> TASK REQUIREMENTS
Match the word "agent". Return each line of the data below where it appears.

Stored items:
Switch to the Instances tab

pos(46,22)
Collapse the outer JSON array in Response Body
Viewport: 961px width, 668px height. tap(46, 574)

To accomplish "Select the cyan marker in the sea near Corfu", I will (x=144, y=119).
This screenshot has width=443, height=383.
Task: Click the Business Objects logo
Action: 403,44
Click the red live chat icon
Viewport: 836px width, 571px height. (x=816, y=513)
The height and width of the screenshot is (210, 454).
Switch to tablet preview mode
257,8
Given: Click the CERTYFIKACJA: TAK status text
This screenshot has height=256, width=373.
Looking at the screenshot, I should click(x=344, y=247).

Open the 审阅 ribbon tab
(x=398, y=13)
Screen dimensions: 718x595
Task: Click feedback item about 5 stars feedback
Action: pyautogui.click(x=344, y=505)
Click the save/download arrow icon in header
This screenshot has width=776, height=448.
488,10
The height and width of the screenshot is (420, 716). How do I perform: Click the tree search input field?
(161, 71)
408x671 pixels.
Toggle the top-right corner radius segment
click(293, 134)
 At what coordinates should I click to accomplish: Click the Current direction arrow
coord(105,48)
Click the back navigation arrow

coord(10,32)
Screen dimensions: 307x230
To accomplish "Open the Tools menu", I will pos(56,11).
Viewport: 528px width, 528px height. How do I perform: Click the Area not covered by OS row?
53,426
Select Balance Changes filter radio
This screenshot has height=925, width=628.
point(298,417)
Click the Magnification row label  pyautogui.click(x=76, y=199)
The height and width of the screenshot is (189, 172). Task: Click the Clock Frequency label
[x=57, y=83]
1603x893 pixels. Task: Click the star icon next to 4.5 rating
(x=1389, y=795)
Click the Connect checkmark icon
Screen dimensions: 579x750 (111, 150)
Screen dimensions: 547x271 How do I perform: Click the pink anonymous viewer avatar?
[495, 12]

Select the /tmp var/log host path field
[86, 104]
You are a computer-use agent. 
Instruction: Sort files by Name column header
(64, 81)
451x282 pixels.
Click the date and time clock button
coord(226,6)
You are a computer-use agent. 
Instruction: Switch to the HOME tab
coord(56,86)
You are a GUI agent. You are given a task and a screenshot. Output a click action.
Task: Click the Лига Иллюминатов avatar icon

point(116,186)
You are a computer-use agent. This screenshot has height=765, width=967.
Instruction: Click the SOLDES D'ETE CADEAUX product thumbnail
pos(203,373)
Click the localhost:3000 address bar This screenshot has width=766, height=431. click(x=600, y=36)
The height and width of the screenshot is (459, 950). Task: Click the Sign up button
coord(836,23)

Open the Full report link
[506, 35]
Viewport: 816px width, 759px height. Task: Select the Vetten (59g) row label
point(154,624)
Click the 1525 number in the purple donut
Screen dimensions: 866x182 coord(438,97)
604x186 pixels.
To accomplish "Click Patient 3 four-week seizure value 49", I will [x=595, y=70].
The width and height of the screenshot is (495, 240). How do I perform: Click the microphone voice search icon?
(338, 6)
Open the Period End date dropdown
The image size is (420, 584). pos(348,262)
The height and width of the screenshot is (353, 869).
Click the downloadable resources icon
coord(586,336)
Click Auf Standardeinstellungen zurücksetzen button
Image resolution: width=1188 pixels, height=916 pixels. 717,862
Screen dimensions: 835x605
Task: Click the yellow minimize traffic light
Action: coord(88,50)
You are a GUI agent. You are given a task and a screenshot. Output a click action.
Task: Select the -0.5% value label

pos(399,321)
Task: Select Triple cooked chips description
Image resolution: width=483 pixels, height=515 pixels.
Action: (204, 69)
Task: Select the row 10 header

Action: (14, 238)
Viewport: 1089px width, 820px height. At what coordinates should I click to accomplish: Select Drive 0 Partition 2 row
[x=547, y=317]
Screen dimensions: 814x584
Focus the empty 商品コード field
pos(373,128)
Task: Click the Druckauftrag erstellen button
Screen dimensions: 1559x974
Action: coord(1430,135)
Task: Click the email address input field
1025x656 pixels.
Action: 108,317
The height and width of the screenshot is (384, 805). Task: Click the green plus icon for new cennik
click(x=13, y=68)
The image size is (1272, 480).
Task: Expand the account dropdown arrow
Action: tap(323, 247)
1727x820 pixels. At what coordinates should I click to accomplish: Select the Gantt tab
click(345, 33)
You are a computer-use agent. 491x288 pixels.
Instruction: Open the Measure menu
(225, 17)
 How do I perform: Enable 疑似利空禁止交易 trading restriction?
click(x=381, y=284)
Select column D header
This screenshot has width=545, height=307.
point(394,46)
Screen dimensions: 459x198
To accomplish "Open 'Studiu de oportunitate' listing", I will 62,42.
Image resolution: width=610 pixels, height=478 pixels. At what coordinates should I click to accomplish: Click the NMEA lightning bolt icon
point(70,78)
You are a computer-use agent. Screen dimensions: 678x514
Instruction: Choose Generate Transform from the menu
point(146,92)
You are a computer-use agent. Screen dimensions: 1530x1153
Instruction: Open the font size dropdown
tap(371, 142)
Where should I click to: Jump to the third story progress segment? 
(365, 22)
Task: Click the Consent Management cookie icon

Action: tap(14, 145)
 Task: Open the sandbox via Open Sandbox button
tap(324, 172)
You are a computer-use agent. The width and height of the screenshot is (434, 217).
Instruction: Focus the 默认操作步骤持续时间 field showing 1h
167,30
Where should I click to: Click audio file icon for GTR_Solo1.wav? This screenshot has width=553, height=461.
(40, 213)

> REPLY
You are a computer-use agent. 
You are a computer-use agent. 
You are a GUI agent. You are given a task and a screenshot. Output a click action.
You are a computer-use agent. This screenshot has height=765, width=967.
You are a GUI agent. You are given a task and a screenshot. Output a click action.
You are a computer-use agent. 491x288 pixels.
You are a computer-use agent. Screen dimensions: 678x514
You are a computer-use agent. Screen dimensions: 1530x1153
You are a computer-use agent. The width and height of the screenshot is (434, 217).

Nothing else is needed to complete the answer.